A futures spread refers to an arbitrage technique wherein a trader assumes two positions simultaneously on a commodity to gain from a price differential. In futures spread trading, a unit trade is completed with both a long and short position, also known as the two legs of a spread. Essentially, a trader takes positions that offset each other in commodity futures trading. The two positions have different expiries so that the trader can take advantage of the price change.
There are two types of contracts based on two futures spread trading strategies in commodities – inter-commodity spread and intra-commodity spread.
1. Inter-commodity futures spread: These are futures spreads between two related but different commodities within the same contract month. An example of an inter-commodity futures spread is when one is more bullish on rice than on the wheat market and buys rice futures and, at the same time, sells wheat futures. In this scenario, he/she would profit if the price of rice rises more than the price of wheat.
2. Intra-commodity calendar spread: An intra-commodity futures refers to a spread in the same commodity; however, the offsetting positions are taken for different months. For instance, a trader buys a November rice futures contract and sells a January rice futures contract.
Also simply known as calendar spreads, these are often used for hedging by rolling a futures position from one month to the next month. Usually, with these spreads, the trader will lose in one position or leg but a profit with the other.

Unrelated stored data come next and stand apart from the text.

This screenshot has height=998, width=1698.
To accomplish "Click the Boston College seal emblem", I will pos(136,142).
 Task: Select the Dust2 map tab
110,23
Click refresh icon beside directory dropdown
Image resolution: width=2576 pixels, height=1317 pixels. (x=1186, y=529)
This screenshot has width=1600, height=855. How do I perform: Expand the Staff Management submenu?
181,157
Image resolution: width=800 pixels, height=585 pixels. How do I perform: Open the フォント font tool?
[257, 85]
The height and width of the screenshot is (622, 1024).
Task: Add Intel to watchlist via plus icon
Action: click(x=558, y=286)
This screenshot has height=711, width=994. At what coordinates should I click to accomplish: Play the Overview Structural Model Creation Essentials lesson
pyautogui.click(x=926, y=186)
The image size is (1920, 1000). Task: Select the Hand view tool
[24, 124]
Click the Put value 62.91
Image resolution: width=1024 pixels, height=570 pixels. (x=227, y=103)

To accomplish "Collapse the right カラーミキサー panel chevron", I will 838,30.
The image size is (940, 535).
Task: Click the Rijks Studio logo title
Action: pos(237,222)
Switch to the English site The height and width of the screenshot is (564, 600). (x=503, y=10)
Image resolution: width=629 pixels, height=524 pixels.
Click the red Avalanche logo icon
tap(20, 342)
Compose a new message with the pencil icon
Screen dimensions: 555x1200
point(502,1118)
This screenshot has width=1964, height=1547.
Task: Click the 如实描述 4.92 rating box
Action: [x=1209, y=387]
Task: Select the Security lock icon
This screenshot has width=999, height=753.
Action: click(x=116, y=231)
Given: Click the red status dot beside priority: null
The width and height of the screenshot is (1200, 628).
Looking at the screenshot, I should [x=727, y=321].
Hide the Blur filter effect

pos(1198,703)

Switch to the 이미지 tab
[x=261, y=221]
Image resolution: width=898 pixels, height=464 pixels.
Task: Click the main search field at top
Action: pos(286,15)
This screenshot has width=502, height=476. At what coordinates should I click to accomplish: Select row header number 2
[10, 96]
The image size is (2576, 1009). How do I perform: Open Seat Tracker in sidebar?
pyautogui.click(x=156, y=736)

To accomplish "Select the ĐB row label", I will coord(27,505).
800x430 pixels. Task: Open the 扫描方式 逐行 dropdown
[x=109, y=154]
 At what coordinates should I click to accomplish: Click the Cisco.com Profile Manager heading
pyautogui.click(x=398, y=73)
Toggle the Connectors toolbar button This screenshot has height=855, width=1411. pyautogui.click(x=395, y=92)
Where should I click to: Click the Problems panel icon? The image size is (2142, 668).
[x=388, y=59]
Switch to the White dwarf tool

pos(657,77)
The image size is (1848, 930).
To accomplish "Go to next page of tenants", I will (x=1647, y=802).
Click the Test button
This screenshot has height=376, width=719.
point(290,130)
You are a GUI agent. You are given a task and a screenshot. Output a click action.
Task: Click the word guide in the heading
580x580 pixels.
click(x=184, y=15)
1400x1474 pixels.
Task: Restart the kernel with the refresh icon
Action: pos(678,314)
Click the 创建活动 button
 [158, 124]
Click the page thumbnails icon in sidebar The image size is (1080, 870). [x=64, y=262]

Margins from Spreads in Future Commodity Market
Owing to higher volatility, margins for futures spreads are lower compared to that when one is trading with a single contract. This is because, in an adverse event, both contracts are affected in futures spread trading compared to one contract in regular commodity futures trading. Thus, a loss on one position will offset the profit on another and result in lower margins. However, this is one of the trading strategies that can provide an effective hedge against systemic risk. Future spreads can be a profitable futures strategy when the trader sees the potential to benefit from price volatility.
Commodity Spread Options
A commodity spread option is a commodity option that derives its value from the spread between the prices of two or more commodities. Commodity spread options are similar to a vanilla option, except for the unique underlying.
A spread option is different from an options spread in that the latter is a trading strategy, which includes trading with two or more options on the same, single underlying asset. Spread options are primarily traded over-the-counter (OTC).
Some types of commodity option spreads even allow the trader to get exposure to the commodity’s processing of raw materials. This strategy aims to capitalize on the difference between the raw materials, intermediate product, and final outputs. For example, spreads between crack, crush, and spark gauge profits, respectively, in oil, soybean, and electricity markets.
When it comes to futures spread trading strategies and commodity options, it must be borne in mind that many commodities markets are seasonal, with periods of high supply and demand. Traders may consider using spreads to take advantage of these seasonal supply and demand fluctuations.